There is growing evidence that inflammation – already known to be a cause of many whole-body diseases – is also involved in diseases of the brain, including psychiatric conditions like depression.
Depression is a common and crippling disease affecting over 350m people worldwide. Around 20% of the UK population will suffer from depression at some point in their lives, with symptoms varying from feelings of sadness and hopelessness through to suicidal thoughts. The disease may be a response to bereavement or other life events or emerge without any obvious cause. All too often it persists, sometimes for life.
Despite its high prevalence, the disease is poorly understood. It is often put down to a disturbance in brain chemistry and treated in a trial-and-error manner with talking therapies and drugs that are designed to re-balance brain chemistry. For many, these approaches eventually work, but all agree that better treatments are needed and these require a better understanding of the disease.

===============

PROMPT. Resume the text on inflammation and depression, picking up after its final sentence. The data that comes next is unrelated to the text on inflammation and depression.

INFORMATION SHOWN.
===============

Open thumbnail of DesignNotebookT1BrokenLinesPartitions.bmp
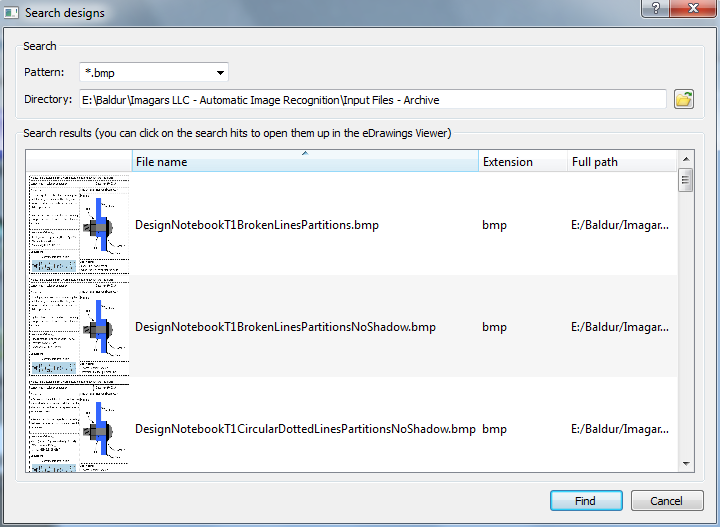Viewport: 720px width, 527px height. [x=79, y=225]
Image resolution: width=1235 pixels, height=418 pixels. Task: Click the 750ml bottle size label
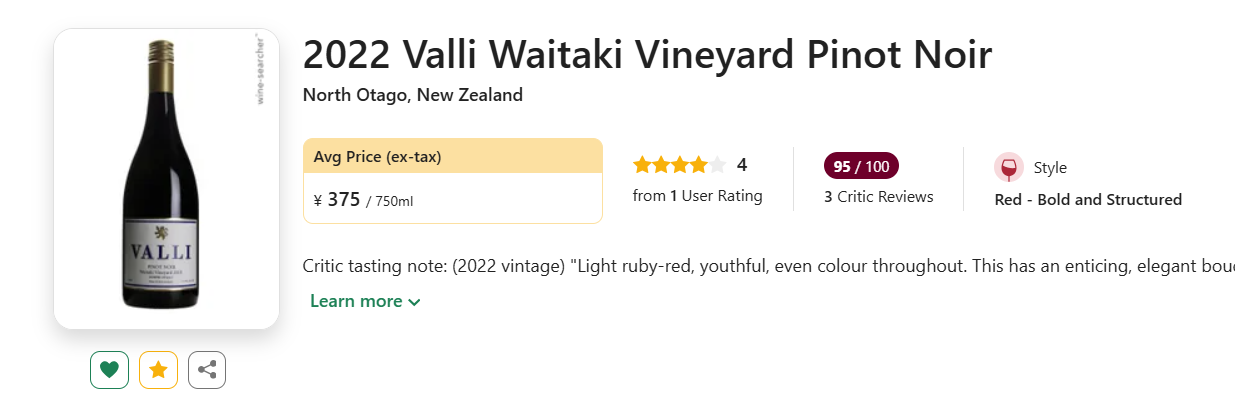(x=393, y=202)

===============

REPLY.
Beating two disorders with one pill
Inflammation is the body’s response to injury or infection. Cells and proteins are mobilised to deal with the injury, do their job and then are demobilised. However, inflammation, when not properly controlled, can cause damage and disease, such as rheumatoid arthritis. These types of diseases are often controlled with anti-inflammatory drugs.
Recently, it has been suggested that depression is also an inflammatory disease. The first evidence came from people with diseases like rheumatoid arthritis and psoriasis who were also severely depressed. When these people were treated with anti-inflammatories, both their arthritis and their depression improved, suggesting that inflammation in the body was affecting the brain to cause depression.